Quoted passage:
Uniformly stored and relevant data
Input values
Target values
Models

OK, so why then should you read this book instead of Advanced Statistics for Data Base Queries? (I don't know if this book exists, but if it does, buy it!) This question doesn't have a simple answer, but an understanding of basic statistical principles will certainly help you appreciate the differences. Data mining is different from pure statistics in several ways.

First, data mining is a data-driven process that discovers meaningful patterns previously unseen or otherwise prone to be overlooked, while statistical inference begins with a hypothesis conceived by a person, who then applies statistical methods to prove or disprove the thesis. Data mining also differs from statistics in that the objective is to derive predictive models that can easily be translated into new business rules.

The defining feature of data mining is that the machine, not the operator, does the complex mathematics used to build the predictive model. Computers do the high-level inductive reasoning required to analyze large quantities of raw data and can then output the results in a format that the owner of the data, whether she be a nuclear physicist or a cattle rancher, can understand. 3

Only by analyzing large sets of cases can accurate predictions be made. Pure statistical analysis requires the statistician to perform a high degree of directed interaction with the data sets, which interferes with the potential for making new discoveries. Discovery, in the world of data mining, is the process of looking at a database to find hidden patterns in the data. The process does not take preconceived ideas or even a hypothesis to the data. In other words, the program uses its own computational ability to find patterns, without any user direction. The computer is also able to find many more patterns than a human could imagine. What distinguishes data mining from the science of statistics is the machine.

This said, data mining's roots are revealed in the language it shares with statistics. Some common terms that are important to know are discussed here.

Population

Population is the group that comprises the cases that are included in the data-mining model. In order for the data-mining effort to be successful, the characteristics common to this group must be clearly defined. As obvious as this might seem, the task of creating a well-defined population is more challenging than you might guess. If you're studying customer-buying habits in one store, the population is clearly defined; anyone who made the cash register ring is part of that population. To study that population, all you need to do is mine the data gathered from the point-of-sale machines.

What to produce:
Carry on the passage above about data mining and statistics, starting right after its final sentence.

Source excerpt:
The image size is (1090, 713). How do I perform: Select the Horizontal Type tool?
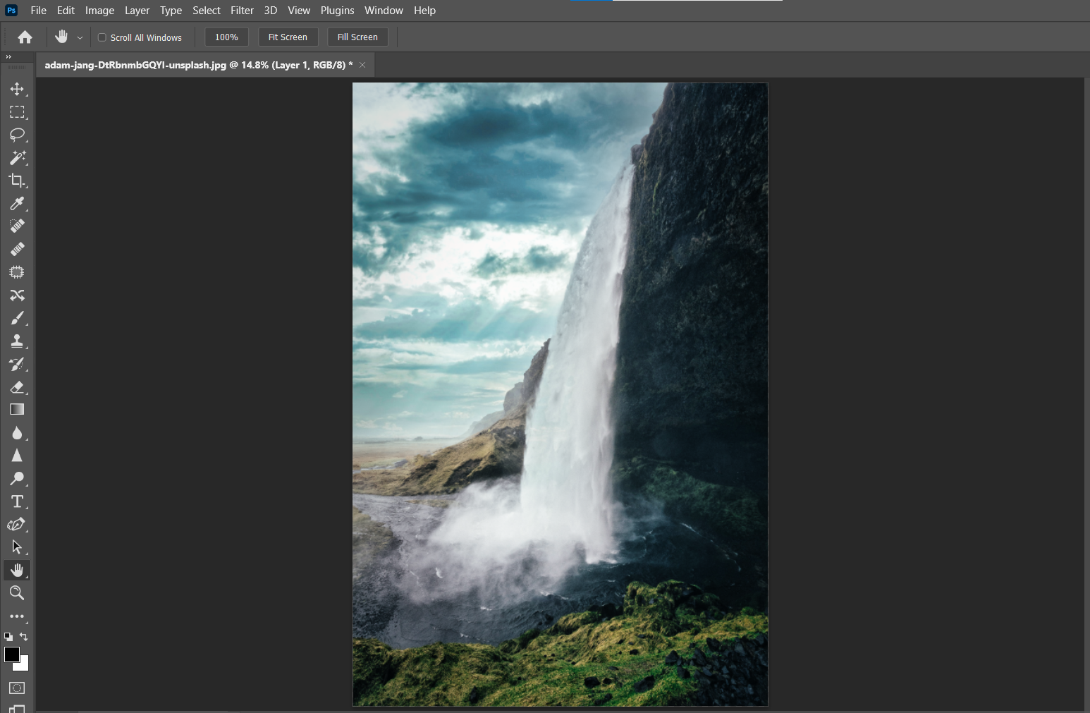click(17, 501)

Reply to the exercise:
However, if your population is created by asking residents of a specified geographical area to fill out a questionnaire about their shopping habits, you have to take into account the margin of error created by the data collection method and by the questions asked. This population is better defined as residents of a neighborhood who were willing to answer the questionnaire. If your questionnaire was returned by 20 percent of the residents, your data isn't an accurate representation of the neighborhood or its shopping habits.

Sample

If a data set contains an unmanageable number of cases, a smaller, random subset of the larger data set, or sample, is extracted and mined. The assumption is that because the sample is randomly selected, it represents the same data distributions as the larger set. There are no hard and fast rules, but experience and knowledge about the data dictate the size of the smaller sample. Too small of a sample might contain cases with too many exceptions that would then be overrepresented in the resulting patterns. A sample needs to be large enough to absorb the impact of exceptions in the same way as the larger data set would. 4

Range

A range includes the extreme exceptions in a data set. For instance, cases for automobile sales might show that most autos cost between $10,000 and $30,000. The cars in one example might include a car that sold for $100 and another that sold for a whopping $300,000. These two fringe figures are valuable in that they help define the boundaries. In statistical terms, the range in this case is said to be $299,900 ($300,000-$100).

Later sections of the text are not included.